The original ninja were exiles, outcasts, rebels, and ronin, or rogue samurai, who had to survive on the edges of society. Especially during the intensely fractured and conflict-ridden Sengoku Jidai era (mid-15th century) but throughout Japanese history, the ninja were barred and exiled from existing as part of samurai-led conventional society. The skillsets that we recognize as from the ninja evolved from the need for those outcasts to protect themselves and their families after being denied those very rights by rulers and feudal lords. The ninja’s focus, then, is on training to be able to endure hardship in order to preserve the life of herself, her family, and her tribe or clan.
Fortunately now, as you’re reading this, it’s the most peaceful time in earth’s history. Conflict was a daily reality for the ninja. Now conflict is the exception, not the rule. The need to fight or run for your life is beyond rare for most of us. Now the hardship we must learn to endure daily is in “the war of art,” as Steven Pressfield calls it. It’s about showing up every day to do the meaningful work you were meant to do. Thus enters the Renaissance Ninja.
The Renaissance Ninja is a creative, intensely curious, physically skilled person who has the resilience and tenacity to choose the hard path— to create and to make a difference in the world. While the current view of a classical Renaissance man is that he was oriented first in the mind, the Renaissance Ninja understands that a masterful mind works best with a masterful body, united in purpose. As humans, we naturally possess great affinity for learning motor skills— our brains are literally hardwired to acquire novel movement patterns with ease. As modern humans, we can hack that same amazing power of our brains, tying physical ability to more artistic and intellectual pursuits and learning everything faster and better. While the ninja trained to survive and endure in a harsh world, The Renaissance Ninja trains to be tenacious and to build a thriving creative life.
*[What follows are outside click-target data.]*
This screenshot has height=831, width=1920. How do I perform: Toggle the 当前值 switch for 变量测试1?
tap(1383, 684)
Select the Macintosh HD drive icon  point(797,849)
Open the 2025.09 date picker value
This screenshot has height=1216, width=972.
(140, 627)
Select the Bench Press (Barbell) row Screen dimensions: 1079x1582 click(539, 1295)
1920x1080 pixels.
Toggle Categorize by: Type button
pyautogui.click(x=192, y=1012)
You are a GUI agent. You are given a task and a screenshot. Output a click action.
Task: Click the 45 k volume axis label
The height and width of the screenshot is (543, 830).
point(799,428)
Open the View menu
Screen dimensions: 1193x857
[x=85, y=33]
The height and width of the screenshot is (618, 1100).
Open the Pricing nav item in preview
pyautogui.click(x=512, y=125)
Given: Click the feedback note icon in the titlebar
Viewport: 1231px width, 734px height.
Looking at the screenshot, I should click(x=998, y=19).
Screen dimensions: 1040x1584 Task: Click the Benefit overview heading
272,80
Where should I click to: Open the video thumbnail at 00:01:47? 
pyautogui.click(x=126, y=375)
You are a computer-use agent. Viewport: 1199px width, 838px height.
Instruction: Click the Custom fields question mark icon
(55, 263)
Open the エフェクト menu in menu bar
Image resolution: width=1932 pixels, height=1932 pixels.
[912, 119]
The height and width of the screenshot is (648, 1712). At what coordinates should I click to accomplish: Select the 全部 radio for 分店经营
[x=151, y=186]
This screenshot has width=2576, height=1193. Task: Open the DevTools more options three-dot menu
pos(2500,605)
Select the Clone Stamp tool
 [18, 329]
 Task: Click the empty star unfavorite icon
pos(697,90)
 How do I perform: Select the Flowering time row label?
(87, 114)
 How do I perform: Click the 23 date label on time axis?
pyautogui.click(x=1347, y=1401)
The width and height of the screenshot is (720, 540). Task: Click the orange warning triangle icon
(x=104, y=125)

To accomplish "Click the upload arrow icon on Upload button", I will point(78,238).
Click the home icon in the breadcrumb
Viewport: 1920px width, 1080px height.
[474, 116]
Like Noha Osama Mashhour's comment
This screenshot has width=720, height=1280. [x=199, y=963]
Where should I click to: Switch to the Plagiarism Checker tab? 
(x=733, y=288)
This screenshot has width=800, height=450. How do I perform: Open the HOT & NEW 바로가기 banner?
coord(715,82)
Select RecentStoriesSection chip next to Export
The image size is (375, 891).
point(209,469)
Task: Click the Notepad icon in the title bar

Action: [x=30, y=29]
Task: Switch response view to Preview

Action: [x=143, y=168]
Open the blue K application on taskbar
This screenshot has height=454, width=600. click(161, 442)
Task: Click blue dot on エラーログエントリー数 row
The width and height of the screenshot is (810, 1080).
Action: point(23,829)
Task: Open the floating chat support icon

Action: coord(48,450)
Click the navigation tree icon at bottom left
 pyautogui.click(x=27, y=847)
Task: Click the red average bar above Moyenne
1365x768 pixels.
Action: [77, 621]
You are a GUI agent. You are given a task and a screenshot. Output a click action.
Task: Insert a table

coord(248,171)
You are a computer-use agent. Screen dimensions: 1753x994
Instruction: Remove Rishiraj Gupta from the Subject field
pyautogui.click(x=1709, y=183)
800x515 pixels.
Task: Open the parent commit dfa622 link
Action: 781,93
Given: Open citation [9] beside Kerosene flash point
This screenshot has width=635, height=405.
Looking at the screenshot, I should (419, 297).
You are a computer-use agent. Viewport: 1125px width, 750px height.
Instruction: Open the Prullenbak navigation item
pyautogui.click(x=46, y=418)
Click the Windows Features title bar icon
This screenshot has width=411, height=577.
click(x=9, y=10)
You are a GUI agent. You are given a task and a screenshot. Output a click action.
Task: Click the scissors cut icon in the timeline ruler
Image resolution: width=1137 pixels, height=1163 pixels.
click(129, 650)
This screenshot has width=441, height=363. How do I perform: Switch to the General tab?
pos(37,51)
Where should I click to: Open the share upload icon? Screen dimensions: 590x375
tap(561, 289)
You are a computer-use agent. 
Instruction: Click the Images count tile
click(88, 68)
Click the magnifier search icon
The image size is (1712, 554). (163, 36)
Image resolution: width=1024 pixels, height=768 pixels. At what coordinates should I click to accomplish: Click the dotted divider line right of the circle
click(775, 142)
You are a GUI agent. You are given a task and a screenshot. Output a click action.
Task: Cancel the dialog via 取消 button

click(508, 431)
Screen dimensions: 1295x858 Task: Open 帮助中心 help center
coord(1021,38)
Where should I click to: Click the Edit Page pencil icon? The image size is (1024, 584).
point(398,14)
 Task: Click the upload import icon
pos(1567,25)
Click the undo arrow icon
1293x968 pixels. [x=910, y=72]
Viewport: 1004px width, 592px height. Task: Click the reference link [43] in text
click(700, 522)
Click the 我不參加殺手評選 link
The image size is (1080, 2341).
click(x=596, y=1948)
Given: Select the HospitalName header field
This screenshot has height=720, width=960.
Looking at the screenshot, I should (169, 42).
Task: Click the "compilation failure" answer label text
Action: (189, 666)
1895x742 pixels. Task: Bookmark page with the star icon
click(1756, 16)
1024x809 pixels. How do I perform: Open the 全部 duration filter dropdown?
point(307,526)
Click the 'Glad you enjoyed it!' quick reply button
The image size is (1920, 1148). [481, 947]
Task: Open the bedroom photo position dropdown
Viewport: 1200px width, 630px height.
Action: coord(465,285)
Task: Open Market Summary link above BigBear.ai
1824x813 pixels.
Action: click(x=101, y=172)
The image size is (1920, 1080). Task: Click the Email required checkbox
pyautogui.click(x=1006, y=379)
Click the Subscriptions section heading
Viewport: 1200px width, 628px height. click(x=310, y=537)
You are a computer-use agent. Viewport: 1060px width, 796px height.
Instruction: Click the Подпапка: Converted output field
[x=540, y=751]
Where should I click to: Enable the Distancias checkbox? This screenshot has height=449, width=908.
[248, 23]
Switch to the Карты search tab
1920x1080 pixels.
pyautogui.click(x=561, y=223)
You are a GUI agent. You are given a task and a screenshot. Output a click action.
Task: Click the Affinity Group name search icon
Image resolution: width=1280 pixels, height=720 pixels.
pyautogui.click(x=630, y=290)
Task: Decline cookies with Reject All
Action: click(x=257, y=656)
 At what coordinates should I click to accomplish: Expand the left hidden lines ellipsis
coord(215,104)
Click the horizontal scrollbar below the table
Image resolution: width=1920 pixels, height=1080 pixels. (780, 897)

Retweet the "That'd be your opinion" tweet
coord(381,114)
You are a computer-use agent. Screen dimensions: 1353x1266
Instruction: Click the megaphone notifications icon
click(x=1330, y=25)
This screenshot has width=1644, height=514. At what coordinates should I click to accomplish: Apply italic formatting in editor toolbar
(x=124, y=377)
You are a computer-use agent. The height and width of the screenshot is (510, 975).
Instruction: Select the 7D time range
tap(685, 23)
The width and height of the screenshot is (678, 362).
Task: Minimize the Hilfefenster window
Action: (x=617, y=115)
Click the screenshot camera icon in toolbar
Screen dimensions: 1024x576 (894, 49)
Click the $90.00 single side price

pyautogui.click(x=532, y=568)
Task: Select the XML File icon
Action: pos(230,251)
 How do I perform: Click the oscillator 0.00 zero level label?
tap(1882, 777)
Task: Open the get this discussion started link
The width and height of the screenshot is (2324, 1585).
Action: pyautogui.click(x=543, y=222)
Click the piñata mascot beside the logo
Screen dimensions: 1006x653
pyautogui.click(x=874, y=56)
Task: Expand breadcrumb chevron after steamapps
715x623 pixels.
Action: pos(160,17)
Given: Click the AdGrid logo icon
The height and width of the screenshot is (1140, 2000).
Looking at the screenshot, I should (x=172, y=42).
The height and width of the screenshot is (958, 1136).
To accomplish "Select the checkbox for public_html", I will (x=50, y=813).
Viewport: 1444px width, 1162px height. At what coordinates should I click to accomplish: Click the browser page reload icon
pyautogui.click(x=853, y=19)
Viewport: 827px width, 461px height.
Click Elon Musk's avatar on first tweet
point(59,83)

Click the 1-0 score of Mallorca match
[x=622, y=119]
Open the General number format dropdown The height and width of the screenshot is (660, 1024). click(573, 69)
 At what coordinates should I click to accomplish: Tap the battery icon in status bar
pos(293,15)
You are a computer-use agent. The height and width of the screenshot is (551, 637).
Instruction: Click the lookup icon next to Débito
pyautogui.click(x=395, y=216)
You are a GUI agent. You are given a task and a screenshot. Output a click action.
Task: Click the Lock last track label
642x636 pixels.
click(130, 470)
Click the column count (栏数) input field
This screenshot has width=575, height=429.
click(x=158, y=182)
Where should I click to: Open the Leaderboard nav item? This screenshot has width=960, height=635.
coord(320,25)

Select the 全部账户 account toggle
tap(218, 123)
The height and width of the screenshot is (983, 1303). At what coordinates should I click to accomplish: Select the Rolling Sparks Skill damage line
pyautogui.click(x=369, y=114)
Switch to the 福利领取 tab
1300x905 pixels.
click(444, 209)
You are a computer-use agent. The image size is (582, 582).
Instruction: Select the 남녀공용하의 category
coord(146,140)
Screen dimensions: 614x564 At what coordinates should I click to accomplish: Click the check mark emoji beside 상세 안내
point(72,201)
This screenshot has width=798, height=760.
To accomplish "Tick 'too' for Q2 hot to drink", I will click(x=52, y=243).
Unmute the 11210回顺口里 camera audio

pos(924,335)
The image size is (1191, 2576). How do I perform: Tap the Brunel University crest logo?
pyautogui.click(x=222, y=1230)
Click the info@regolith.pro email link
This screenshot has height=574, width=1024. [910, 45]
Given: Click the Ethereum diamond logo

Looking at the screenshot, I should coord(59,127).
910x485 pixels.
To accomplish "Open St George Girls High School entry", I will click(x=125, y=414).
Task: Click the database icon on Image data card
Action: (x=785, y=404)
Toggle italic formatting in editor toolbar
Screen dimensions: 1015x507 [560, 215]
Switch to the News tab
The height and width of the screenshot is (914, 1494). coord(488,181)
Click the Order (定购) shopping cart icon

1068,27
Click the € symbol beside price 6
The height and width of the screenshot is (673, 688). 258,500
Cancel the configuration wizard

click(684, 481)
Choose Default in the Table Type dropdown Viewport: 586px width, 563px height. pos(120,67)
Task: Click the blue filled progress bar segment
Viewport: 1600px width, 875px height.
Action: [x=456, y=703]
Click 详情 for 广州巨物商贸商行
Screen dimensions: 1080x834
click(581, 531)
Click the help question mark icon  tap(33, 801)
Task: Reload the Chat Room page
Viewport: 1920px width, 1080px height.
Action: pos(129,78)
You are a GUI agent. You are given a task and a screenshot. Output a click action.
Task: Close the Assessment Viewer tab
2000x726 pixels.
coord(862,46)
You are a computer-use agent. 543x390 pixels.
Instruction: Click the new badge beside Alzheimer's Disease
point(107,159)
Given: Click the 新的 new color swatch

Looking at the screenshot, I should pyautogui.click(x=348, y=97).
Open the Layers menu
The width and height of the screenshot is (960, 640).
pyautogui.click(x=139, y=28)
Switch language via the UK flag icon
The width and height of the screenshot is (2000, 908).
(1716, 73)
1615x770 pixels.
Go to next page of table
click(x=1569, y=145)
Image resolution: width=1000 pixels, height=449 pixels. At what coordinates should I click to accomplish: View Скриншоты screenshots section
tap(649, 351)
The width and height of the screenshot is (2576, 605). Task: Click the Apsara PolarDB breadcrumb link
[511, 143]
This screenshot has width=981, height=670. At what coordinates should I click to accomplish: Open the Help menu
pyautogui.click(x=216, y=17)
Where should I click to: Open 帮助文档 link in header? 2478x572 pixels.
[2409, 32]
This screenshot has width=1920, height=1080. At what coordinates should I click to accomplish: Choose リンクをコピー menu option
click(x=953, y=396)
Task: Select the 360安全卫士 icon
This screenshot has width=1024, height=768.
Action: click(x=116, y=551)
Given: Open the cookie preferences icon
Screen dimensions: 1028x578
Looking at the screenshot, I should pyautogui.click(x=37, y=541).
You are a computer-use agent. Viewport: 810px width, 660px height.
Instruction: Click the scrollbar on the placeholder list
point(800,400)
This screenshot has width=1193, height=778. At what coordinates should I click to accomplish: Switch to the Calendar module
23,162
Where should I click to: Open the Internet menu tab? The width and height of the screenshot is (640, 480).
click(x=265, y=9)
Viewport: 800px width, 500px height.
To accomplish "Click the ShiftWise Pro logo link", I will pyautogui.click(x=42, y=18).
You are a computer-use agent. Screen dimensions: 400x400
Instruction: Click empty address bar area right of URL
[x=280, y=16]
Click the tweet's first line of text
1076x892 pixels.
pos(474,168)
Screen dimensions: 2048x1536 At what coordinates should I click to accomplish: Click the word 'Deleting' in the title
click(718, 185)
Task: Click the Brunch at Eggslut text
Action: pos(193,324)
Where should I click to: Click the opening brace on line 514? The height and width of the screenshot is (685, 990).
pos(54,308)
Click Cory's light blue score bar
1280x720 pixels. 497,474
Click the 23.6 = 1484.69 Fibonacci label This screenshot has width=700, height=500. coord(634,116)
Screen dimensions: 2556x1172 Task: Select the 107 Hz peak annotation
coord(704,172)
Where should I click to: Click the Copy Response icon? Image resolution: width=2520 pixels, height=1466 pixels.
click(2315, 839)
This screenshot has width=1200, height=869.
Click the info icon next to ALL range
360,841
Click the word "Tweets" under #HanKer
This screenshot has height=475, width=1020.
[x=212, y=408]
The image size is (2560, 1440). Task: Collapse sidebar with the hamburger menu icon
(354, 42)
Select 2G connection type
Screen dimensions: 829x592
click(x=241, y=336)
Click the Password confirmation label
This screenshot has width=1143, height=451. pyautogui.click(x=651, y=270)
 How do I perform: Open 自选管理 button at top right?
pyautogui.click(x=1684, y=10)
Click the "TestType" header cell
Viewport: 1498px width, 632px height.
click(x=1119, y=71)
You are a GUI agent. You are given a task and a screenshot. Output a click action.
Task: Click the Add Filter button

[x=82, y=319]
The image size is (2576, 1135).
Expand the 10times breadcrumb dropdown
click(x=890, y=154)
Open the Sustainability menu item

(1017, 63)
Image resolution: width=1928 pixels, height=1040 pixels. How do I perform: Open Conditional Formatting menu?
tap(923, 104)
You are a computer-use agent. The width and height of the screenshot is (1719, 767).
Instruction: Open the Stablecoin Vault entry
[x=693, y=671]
Finally, a Renaissance man, by definition, is…well, a man. The second character in ninja (ja [者] ) doesn’t have that restriction—it translates to ‘person.’ The Renaissance Ninja can be anyone at all.
It could be you.
What's this site for?
That remains an open question. As you can tell by the above story I'm intensely curious about movement and physical ability, but that's not what this site focuses on. For my thoughts and experiences on movement and living an active life you should check my primary project/site, Sean Edevane. For my in-progress film oriented work site go to Mui Media.
Right now the plan for this site is for it to exist, as it did with its original conception, as an atelier, a place to exhibit both works-in-progress and finished pieces. In practice that means documenting my learning process on many things here, and sharing the output that results from that practice, whether truly finished or still in-progress. There may also be other unrelated writings that simply don't fit well either in my primary site or in a film context.